65.8 by 89.2 cm.; 26 by 35 in.

Artist or Maker




This hitherto unrecorded still life represents an important addition to the oeuvre of the pre-eminent still life painter working in Valencia during the 17th century, Tomás Hiepes. The painting can be dated to the period of the artist's early maturity, during the first half of the 1640s, and in the selection and configuration of still life objects, along with the sparse use of colour and reduced palette, it constitutes one of the most refined and subtle creations by the artist.

During the 17th century Valencia was an important provincial capital in Spain, which enjoyed strong trading and cultural ties with much of the Iberian peninsular as well as Italy. The movement of still life painting which flourished in Madrid from the beginning of the 17th century did not establish itself in Valencia until the 1640s, chiefly through the work of Tomás Hiepes. Relatively little is known about the artist due to the lack of extant archives and documentation, however his high reputation and prolific and highly varied oeuvre was noted during his own lifetime by the contemporary chronicler Marco Antonio Ortí. The principal source on the artist's life however comes from the 18th century biographer Marco Antonio Orellana, who rebuked Palomino for omiting Hiepes from his Lives of the Eminent Spanish Painters and Sculptors, and in his Biografía pictórica valenciana o Vida de los pintores arquitectos, escultores y grabadores valencianos (Orellana, edition 1967, pp. 221-22) wrote:

'hizo las flores desperfiladas, diáfanas y ligeras: las frutas con mucha naturalidad, y todo con admirable perfección. Son igualmente copiosas, estimadas y famosas sus pinturas. Y no se ven canastos con fruta, flores, etc., viscochos, empanadas, quesos, tortas, cubiletes, muebles, o ahinas de repostería y otras cosas semejantes, bien executadas, conforme al natural, que luego no se crea y estime por cosa de Yepes, de cuya clase de pinturas de dicha manos están llenas las casas de esta Ciudad y Reyno.'

The present work belongs to Hiepes' early maturity, during the first half of the 1640s. The style and overall conception of the painting can be compared closely to a Bodegón de Postres y Flores in the Arango Collection, Madrid (see Thomas Yepes, exhibition catalogue, Fundación Bancaja, Madrid, 26 September - 26 November 1995, pp. 44-45, cat. no. 4, reproduced). The Arango picture includes an arrangement of similar sweets and sugared fruits to the present work (although presented in a wicker basket rather than the silver and gilt dish in our picture) as well as the same motif of the búcaro (or water bowl) placed on a gilded tazza, depicted in the right foreground of the present work. The Arango picture has been convincingly dated to circa 1642 on the basis of its stylistic and compositional similarities with two magnicient still lifes by Hiepes, both signed and dated 1642, in the Naseiro Collection, Madrid (see op. cit., pp. 38 - 41, cat. nos. 1 and 2, reproduced), which are the earliest known securely dated works by the Valencian master.

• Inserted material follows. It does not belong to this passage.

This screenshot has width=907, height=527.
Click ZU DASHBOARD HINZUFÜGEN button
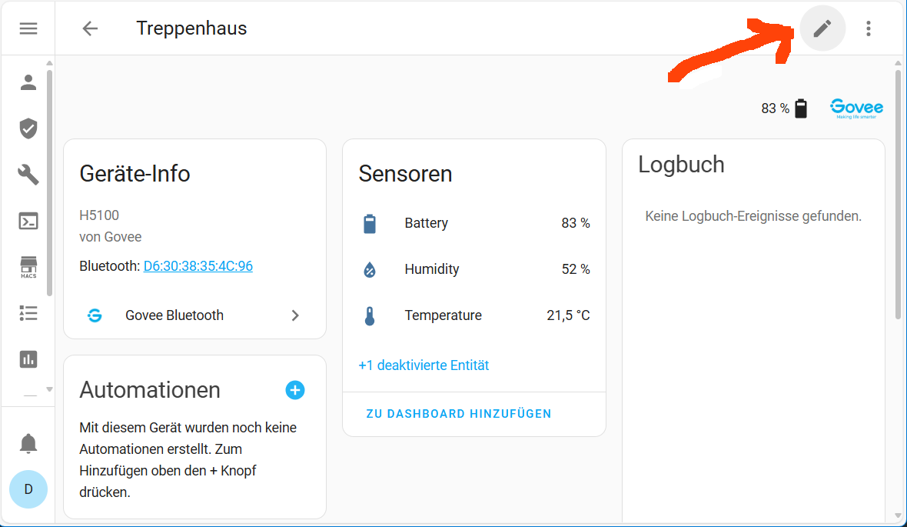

The other principal representations of sweets and pastries belonging to this period are the Bodegón de Dulces y Frutos Secos, also in the Arango Collection (op. cit., pp. 42-43, cat. no. 3, reproduced) and the Bodegón de Dulces, also in the Naseiro Collection (op. cit., pp. 46-47, cat. no. 5, reproduced).

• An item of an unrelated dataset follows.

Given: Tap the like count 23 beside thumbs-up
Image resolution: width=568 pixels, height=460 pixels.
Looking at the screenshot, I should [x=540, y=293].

The composition of the present work is entirely in keeping with the creations of Hiepes' early period, which are characterised by a balanced and symetrical configuration of objects, placed within a coherent spatial setting. In the present work the artist has arranged the objects on two planes, with the elegant glass vase and fountain providing the pivotal point of the composition, flanked symmetrically by the manises honey jar and the stack of sweet boxes, with the larger plate of sugared fruits and sweets on the left of the scene balanced by the búcaro and tazza, which have been edged forward to compensate for their smaller dimensions. The objects are illuminated against a black background with the light falling from the left side of the composition, which casts a shadow across the surface of the objects (most evident in the stack of boxes and foreground objects) defining their differing textures and forms. The slightly raised viewpoint adopted by the artist, like the works of Van der Hamen and the great Flemish still life painters before, affords the viewer a close inspection of the objects on display.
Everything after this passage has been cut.